» **Problem to work on**
Answer with a bare number: the count of lines in the data below that contain the word "link".

Stored data
▼▼▼

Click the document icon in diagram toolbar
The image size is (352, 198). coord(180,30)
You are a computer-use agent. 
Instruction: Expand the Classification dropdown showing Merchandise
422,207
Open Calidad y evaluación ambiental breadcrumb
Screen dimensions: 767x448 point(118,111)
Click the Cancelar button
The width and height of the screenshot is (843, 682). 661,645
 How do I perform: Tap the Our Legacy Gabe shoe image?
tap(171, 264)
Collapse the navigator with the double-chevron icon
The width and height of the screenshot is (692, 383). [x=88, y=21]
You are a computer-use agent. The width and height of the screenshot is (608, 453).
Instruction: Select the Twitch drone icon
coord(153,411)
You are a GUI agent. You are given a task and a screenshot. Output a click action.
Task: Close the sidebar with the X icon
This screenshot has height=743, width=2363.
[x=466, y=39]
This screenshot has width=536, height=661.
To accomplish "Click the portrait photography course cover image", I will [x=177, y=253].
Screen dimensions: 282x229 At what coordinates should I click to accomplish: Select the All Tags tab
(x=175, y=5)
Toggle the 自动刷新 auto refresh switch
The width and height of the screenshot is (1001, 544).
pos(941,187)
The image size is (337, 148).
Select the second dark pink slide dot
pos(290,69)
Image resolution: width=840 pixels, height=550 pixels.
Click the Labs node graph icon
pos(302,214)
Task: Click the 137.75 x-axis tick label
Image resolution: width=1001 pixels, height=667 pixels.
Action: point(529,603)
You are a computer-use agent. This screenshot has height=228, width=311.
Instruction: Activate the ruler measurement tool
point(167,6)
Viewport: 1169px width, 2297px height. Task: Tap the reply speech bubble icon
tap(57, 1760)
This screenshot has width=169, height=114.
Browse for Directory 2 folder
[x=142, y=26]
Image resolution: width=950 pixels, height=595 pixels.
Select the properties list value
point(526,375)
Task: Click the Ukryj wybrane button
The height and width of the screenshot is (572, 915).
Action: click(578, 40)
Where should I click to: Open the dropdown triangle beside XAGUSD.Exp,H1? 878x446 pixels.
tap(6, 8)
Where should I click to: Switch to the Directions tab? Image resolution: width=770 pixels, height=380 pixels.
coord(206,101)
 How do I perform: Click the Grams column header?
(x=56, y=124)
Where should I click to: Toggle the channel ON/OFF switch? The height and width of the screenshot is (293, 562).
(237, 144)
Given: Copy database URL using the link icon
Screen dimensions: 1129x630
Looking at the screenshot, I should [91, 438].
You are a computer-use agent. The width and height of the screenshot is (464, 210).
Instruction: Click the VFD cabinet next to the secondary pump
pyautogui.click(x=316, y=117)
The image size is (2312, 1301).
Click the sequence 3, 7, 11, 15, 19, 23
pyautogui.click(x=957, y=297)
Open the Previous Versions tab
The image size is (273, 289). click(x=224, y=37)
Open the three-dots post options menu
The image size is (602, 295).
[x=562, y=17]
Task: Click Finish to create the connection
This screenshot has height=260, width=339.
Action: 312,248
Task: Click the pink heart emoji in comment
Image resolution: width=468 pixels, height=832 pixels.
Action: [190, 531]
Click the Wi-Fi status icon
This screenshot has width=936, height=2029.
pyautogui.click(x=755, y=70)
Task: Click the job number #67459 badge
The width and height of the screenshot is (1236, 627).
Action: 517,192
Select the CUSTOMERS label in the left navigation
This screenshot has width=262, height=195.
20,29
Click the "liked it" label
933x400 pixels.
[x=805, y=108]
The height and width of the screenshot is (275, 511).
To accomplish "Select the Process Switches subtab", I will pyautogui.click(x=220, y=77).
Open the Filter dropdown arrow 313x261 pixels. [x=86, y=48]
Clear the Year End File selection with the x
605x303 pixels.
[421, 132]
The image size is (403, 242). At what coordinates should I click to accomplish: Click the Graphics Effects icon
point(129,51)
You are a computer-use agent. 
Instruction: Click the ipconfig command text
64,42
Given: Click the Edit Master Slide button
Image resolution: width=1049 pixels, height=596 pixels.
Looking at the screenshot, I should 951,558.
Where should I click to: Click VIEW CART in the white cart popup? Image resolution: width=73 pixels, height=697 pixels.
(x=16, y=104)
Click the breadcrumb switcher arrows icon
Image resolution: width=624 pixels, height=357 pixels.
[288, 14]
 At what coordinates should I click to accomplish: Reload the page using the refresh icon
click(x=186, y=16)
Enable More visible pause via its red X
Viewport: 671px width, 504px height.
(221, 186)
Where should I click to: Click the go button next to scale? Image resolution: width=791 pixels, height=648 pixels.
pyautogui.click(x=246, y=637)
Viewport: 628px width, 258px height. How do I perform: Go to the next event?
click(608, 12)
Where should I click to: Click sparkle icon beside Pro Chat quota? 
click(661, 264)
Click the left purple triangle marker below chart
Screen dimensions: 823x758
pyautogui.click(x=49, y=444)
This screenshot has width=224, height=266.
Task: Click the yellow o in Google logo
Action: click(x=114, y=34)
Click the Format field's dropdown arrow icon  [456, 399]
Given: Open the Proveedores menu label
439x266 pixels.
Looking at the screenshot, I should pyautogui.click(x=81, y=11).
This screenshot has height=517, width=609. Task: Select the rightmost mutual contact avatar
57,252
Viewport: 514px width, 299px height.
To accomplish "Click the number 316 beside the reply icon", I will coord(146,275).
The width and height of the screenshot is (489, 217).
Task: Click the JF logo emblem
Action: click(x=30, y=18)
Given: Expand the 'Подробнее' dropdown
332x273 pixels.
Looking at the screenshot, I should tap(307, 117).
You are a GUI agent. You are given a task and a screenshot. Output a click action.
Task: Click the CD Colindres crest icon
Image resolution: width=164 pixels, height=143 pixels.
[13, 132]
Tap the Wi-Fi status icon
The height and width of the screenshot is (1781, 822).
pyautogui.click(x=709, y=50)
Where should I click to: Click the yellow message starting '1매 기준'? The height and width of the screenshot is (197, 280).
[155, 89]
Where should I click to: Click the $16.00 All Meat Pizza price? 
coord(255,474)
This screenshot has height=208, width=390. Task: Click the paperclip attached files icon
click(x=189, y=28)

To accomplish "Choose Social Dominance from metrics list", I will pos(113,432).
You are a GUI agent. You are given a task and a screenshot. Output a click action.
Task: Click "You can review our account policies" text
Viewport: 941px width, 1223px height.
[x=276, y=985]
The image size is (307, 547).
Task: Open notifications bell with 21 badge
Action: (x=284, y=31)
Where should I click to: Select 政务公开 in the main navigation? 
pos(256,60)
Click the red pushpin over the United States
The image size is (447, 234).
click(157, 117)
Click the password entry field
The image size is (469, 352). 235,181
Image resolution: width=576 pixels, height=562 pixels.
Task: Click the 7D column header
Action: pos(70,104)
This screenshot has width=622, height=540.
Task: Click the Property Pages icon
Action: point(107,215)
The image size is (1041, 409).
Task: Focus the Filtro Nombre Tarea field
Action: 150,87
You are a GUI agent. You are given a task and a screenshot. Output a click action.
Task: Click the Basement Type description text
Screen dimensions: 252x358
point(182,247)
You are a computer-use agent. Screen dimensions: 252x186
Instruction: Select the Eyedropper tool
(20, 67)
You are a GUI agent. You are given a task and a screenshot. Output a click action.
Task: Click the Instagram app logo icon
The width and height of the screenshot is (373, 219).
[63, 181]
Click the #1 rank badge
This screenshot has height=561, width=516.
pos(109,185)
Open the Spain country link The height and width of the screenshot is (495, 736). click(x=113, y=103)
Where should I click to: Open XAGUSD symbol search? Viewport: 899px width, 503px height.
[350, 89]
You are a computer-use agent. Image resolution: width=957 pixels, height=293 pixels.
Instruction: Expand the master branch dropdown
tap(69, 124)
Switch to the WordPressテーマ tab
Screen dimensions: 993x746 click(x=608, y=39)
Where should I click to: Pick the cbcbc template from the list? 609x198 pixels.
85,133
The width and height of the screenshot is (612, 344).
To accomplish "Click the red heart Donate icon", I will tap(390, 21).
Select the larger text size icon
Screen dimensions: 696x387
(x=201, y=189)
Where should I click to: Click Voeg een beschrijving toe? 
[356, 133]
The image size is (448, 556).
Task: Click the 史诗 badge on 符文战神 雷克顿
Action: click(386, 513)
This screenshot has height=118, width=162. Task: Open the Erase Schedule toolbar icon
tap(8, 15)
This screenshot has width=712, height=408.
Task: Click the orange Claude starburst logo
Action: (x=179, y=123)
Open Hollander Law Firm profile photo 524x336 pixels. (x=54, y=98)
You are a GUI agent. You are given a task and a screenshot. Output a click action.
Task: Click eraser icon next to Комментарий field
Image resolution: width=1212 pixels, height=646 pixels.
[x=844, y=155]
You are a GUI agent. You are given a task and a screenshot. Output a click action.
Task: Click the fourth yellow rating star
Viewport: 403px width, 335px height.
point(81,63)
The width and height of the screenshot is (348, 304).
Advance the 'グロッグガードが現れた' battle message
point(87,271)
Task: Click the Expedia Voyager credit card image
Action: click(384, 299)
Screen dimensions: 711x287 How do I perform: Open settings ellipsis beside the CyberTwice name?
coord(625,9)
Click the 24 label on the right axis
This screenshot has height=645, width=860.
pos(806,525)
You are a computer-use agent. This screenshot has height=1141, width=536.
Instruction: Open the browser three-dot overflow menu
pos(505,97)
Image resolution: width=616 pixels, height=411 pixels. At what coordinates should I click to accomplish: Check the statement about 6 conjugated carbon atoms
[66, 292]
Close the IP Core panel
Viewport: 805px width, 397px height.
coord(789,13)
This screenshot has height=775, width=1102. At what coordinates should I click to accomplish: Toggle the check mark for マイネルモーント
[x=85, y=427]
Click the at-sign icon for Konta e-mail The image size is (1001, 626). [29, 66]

▲▲▲

» **Answer to the problem**
2